PASSAGE TO READ: Begin
Inflation eases to 8pc in December

https://nation.com.pk/Reporter/imran-ali-kundi
Imran Ali Kundi
January 02, 2021

ISLAMABAD-Inflation has eased to 8 per cent in December on the back of a slight decline in the price of perishable products.

Deceleration in inflation was noticed for the third consecutive month in December. Inflation measured through Consumer Price Index (CPI) was recorded at 7.97 per cent in December this year over the same period of last year, according to the latest data of Pakistan Bureau of Statistics (PBS). Food inflation is still in the double-digits, posting a rise in the outgoing month.
It has shown slight decline as compared to 8.91 per cent of October and 8.3 per cent in November this year. “Continuous efforts of the government are dragging inflation down which is evident from declining trend in SPI for the past four weeks,” said ministry of finance.
PASSAGE TO READ: End
GIVEN RECORDS: Begin
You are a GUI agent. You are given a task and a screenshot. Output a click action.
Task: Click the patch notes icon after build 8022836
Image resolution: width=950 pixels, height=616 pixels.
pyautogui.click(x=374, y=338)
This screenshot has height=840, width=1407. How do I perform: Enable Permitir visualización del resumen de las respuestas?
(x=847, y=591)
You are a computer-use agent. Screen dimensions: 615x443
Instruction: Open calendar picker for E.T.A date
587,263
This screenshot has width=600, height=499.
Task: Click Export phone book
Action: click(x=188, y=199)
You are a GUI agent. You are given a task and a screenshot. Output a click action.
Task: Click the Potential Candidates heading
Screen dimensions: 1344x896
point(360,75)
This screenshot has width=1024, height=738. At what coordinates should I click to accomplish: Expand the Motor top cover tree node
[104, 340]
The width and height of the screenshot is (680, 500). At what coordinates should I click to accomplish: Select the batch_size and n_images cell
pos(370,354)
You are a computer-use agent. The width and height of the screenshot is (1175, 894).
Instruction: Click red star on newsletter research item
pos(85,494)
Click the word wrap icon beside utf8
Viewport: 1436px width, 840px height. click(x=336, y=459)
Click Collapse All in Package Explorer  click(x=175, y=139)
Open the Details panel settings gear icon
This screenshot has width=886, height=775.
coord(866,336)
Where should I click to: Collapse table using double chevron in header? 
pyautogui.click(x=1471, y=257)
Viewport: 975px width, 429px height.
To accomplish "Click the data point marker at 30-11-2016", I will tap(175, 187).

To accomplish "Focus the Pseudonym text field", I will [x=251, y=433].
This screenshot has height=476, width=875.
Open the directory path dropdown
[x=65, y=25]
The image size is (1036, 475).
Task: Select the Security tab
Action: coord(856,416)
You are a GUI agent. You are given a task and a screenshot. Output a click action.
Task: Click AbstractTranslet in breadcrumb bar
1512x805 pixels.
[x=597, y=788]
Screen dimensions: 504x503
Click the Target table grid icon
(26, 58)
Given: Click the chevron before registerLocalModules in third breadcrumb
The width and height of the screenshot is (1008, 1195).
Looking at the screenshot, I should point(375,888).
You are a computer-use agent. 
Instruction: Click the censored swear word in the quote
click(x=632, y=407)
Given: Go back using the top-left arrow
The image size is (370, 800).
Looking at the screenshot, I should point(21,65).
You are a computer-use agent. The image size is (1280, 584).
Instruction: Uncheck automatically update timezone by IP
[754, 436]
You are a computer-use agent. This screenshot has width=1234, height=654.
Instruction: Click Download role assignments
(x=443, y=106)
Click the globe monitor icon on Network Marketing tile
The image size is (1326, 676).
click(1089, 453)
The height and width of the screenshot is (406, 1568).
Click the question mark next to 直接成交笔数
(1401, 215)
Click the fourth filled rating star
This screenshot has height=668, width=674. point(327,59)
GIVEN RECORDS: End
» WHAT IS EXPECTED
Rewrite the passage of the article on December inflation between "Deceleration in inflation" and "the outgoing month.", inclusive, swapping "Deceleration" for "Slowdown".

» ANSWER SECTION
Slowdown in inflation was noticed for the third consecutive month in December. Inflation measured through Consumer Price Index (CPI) was recorded at 7.97 per cent in December this year over the same period of last year, according to the latest data of Pakistan Bureau of Statistics (PBS). Food inflation is still in the double-digits, posting a rise in the outgoing month.